Commune de Beauval

Église Saint Nicolas – Histoire

D’un vœux à la construction

Ce diaporama nécessite JavaScript.

A la fin du XIX siècle, l’abbé Prévot exerçant son ministère de 1860 à 1885 à l’ancienne église de Beauval, avait manifesté le souhait d’accueillir les paroissiens dans un nouvel édifice. La vieille église devenue trop petite s’élevait à ce moment sur l’emplacement du stade sportif Amédée Hordequin.

Grâce à la famille Saint, principal employeur sur le secteur avec leurs usines, le projet vit le jour. Ainsi le 13 janvier 1884, Charles et Jules-Abel Saint annoncèrent au Conseil municipal leur intention de financer entièrement la construction d’une nouvelle église sur l’un de leur terrain et d’en faire don à la commune de Beauval.

Faisant appel à l’architecte Deleforterie et à l’entreprise Devallois, les travaux de terrassement commencèrent au moi de mai 1884. Le 27 juillet 1884 eu lieu la bénédiction de la première pierre par le vicaire Morelle (ancien abbé de Beauval) en commençant son discours par :

Cette pierre que j’ai dressé comme un monument, s’appellera la maison de Dieu

Le 8 juillet 1888 fût la bénédiction d’un carillon de 13 cloches également offert par la famille Saint.

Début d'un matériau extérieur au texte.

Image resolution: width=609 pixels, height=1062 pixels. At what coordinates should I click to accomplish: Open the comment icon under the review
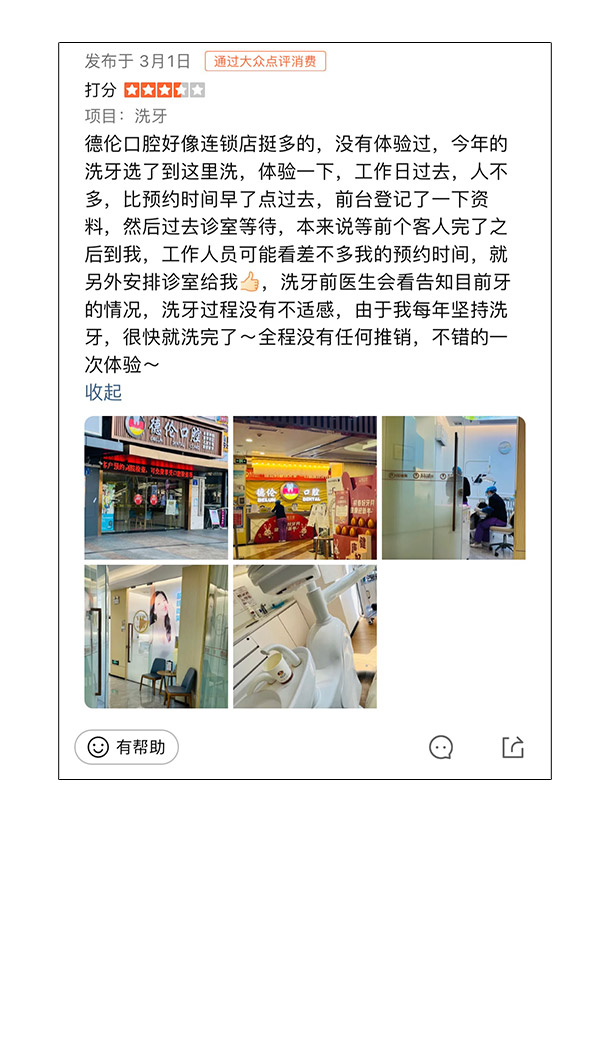[x=441, y=747]
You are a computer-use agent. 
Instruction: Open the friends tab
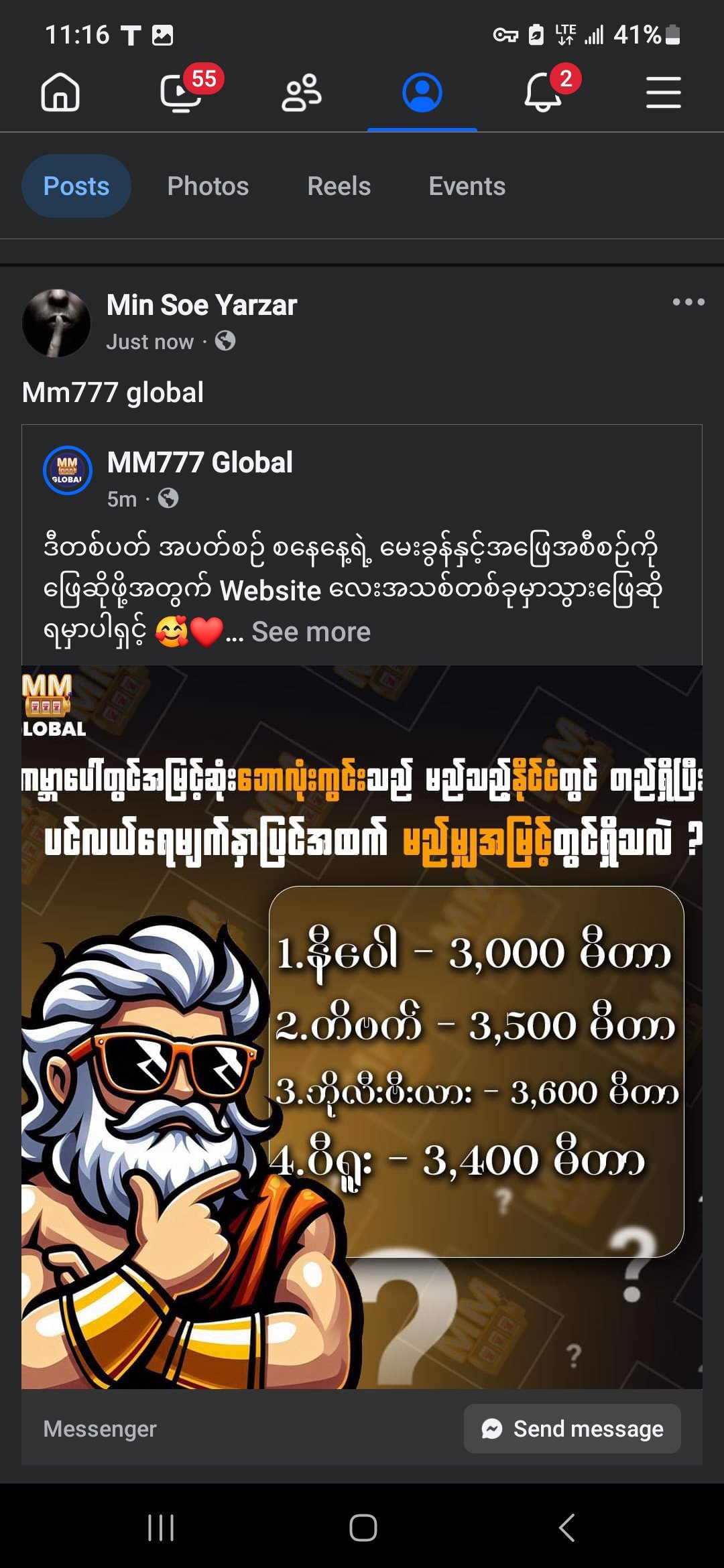[302, 92]
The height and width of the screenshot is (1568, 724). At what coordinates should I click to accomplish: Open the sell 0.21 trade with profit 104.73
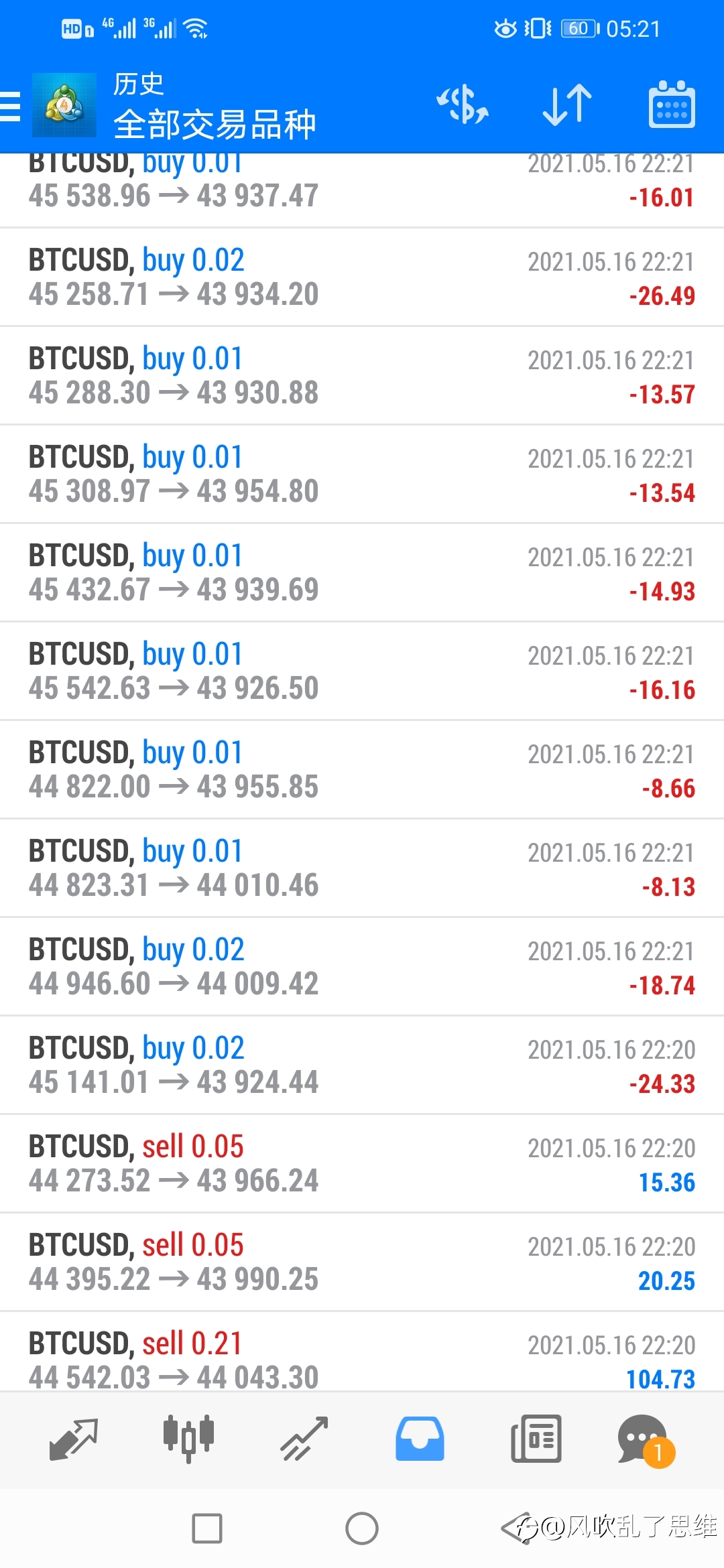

La consécration de l’église fût célébrée le 7 août 1888 par l’évêque d’Amiens en compagnie des élus, de la famille bienfaitrice et des beauvalois. Charles Saint s’exprima ainsi :

Nous sommes heureux d’avoir pu offrir ce témoignage de notre amour pour notre pays natal. Nous sommes de Beauval, nous restons de Beauval…

 
Quelques jours avant la consécration de l’église, le 24 juillet 1888, Mme veuve Jean-Baptiste Saint, Charles Saint et son épouse, Jules-Abel Saint et son épouse accomplirent la donation promise par acte passé devant Maître Donon, notaire parisien de l’entreprise Saint Frères, et firent préciser : que l’église était réservée au culte catholique ; que le terrain entourant l’église sur une largeur de 1 à 3  mètres ainsi que la partie de l’esplanade située devant l’édifice, étaient donnés à la commune. L’édifice coutât au total 400 000 Francs de l’époque.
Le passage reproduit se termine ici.